WORK TASK: Return, exactly as written, the line containing "Go to the Network settings category" and every line after it to the end of the records below, with no pictures.

STUDY MATERIAL:

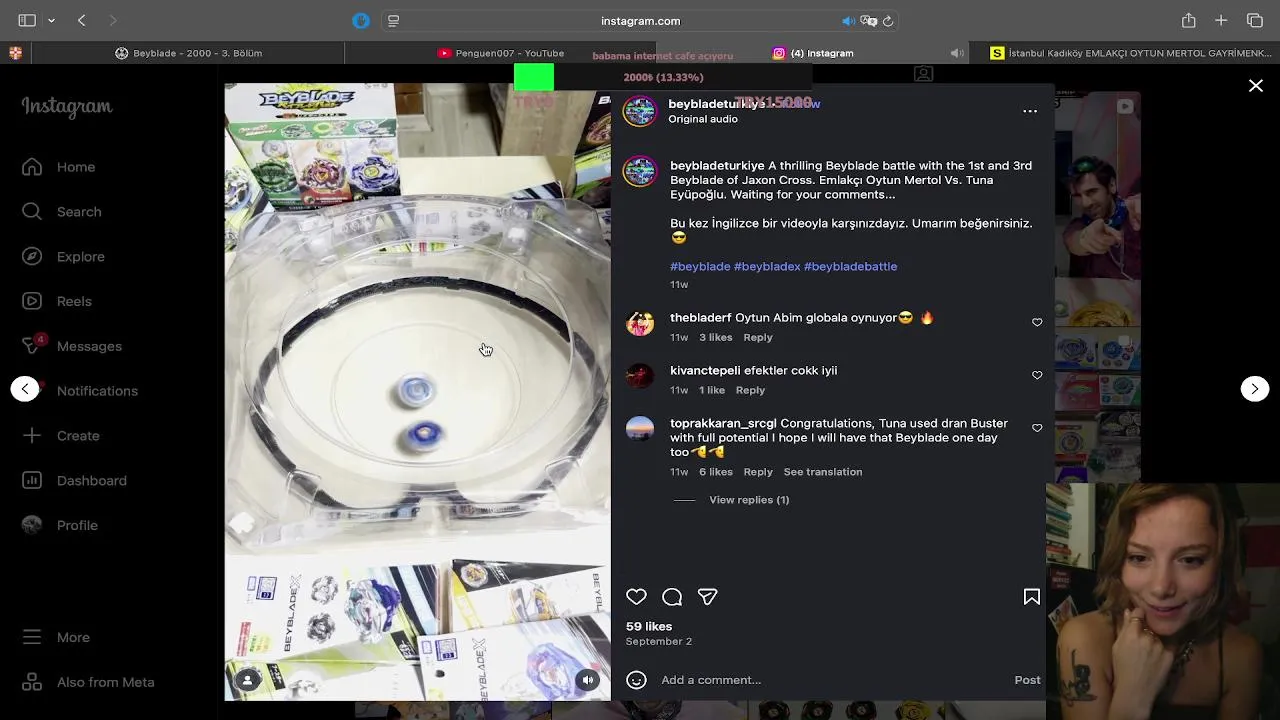Share the post via paper plane icon
The width and height of the screenshot is (1280, 720).
coord(708,597)
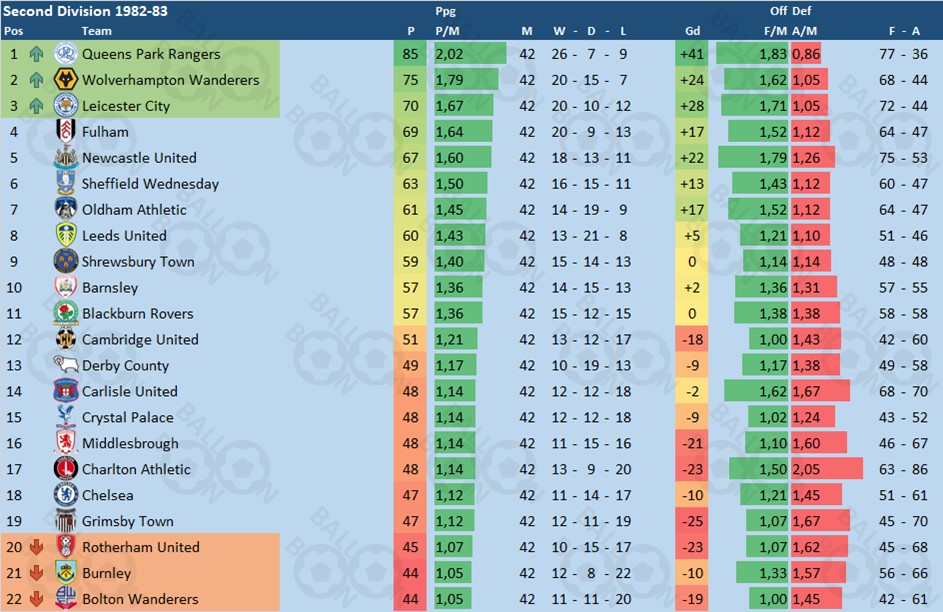Select the Leeds United crest
Viewport: 943px width, 612px height.
tap(66, 235)
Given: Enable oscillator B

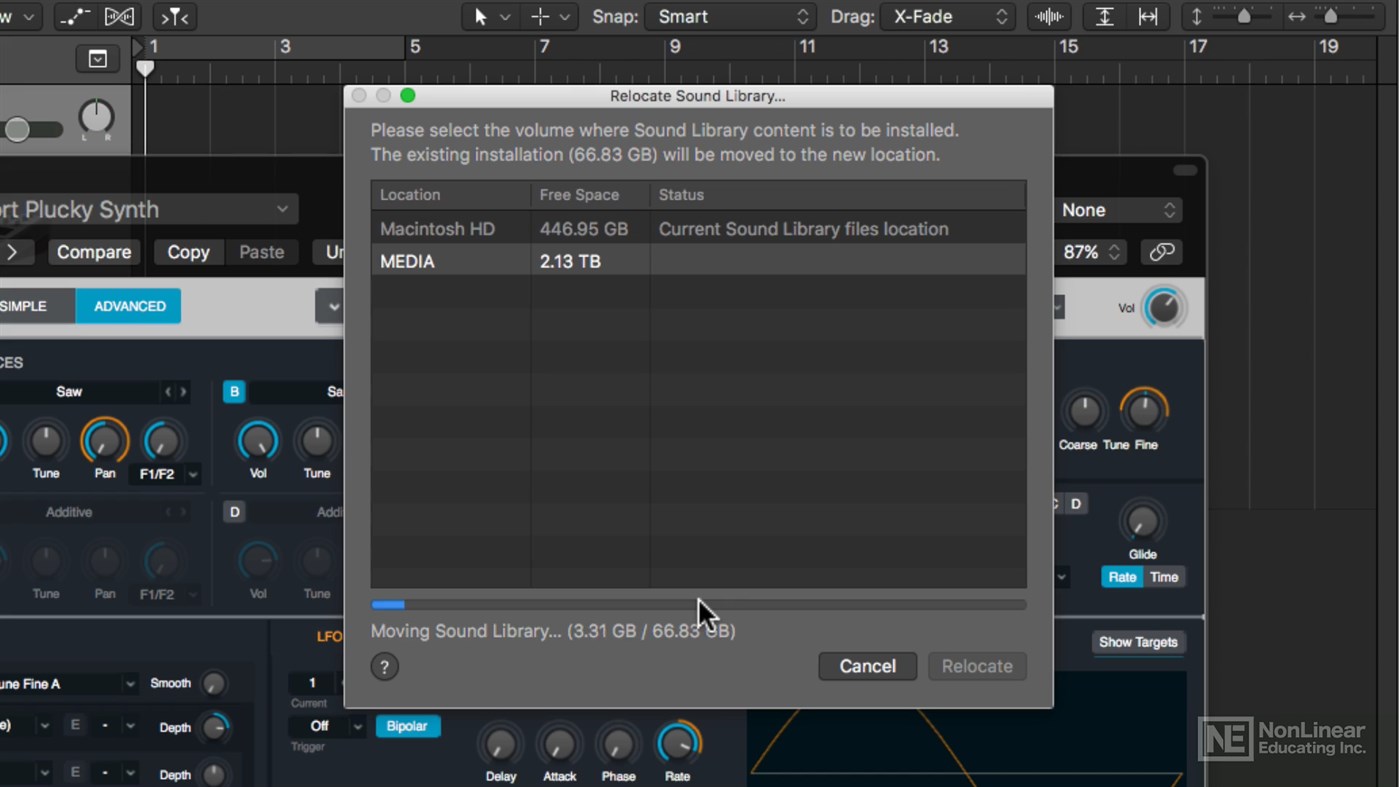Looking at the screenshot, I should pyautogui.click(x=233, y=391).
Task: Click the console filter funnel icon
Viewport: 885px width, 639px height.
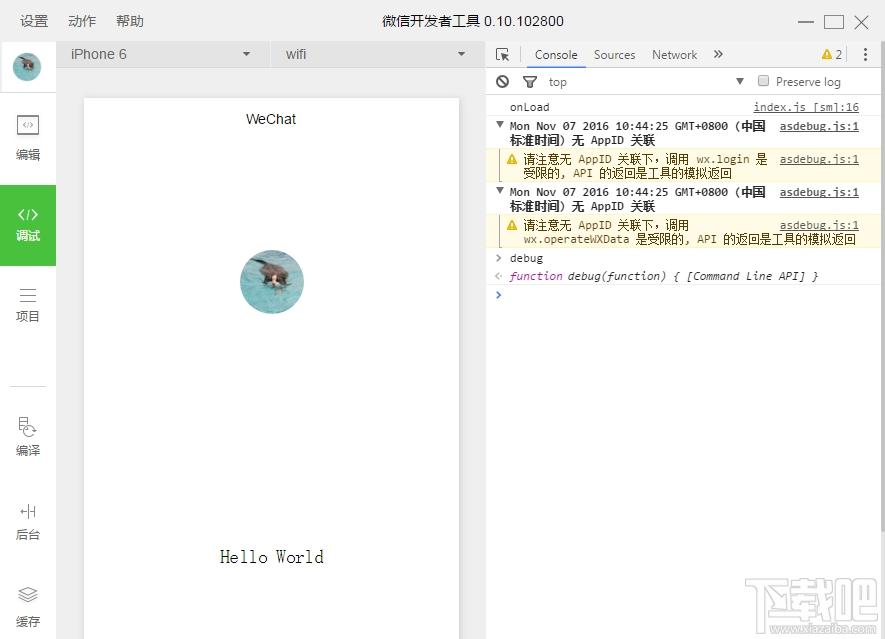Action: tap(530, 82)

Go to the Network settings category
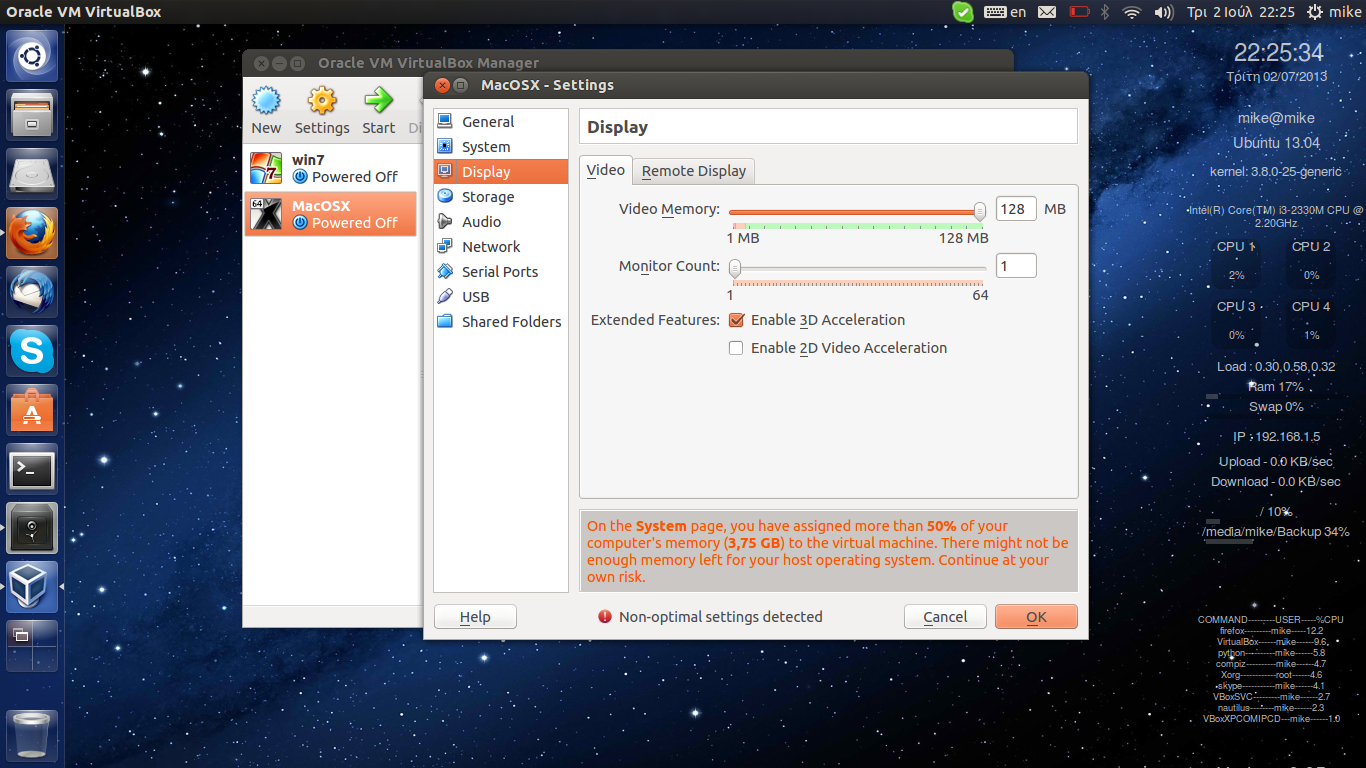pyautogui.click(x=490, y=247)
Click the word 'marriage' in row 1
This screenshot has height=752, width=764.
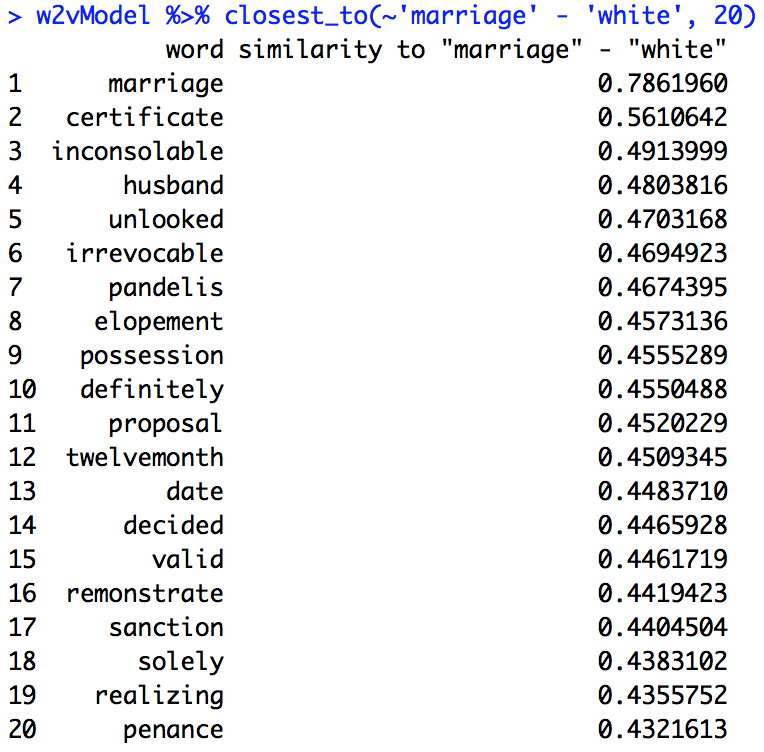[x=166, y=84]
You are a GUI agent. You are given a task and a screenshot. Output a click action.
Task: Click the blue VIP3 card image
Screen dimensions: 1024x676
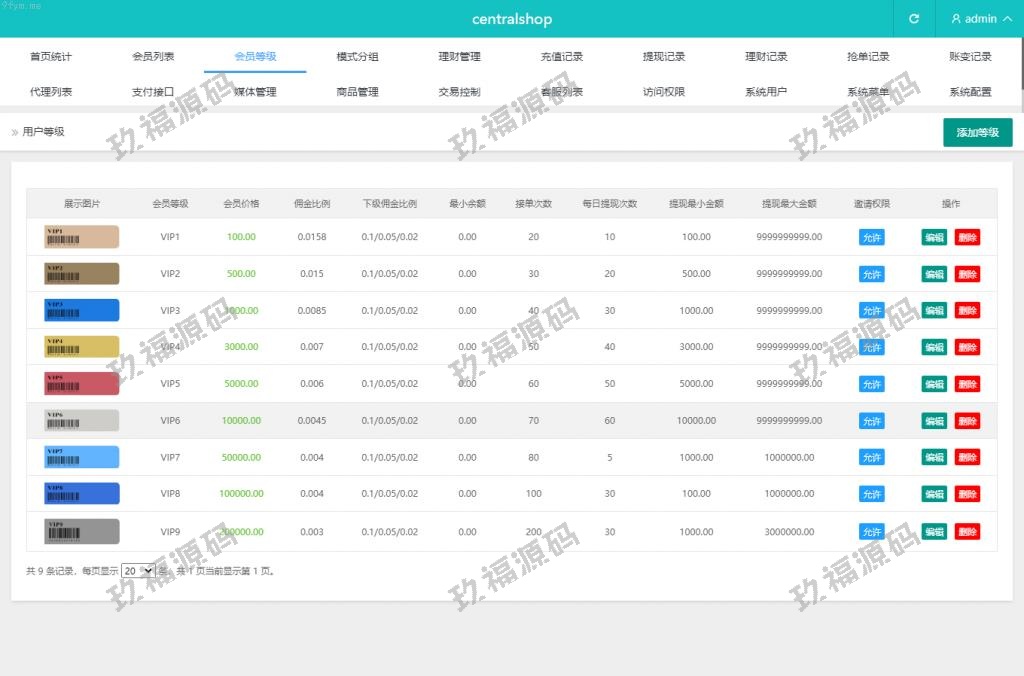[x=82, y=310]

SOLUTION FOR THIS EXERCISE:
Go to the Network settings category
pyautogui.click(x=490, y=247)
Click the word 'marriage' in row 1
This screenshot has height=752, width=764.
[x=166, y=84]
You are a GUI agent. You are given a task and a screenshot. Output a click action.
Task: Click the blue VIP3 card image
Screen dimensions: 1024x676
[x=82, y=310]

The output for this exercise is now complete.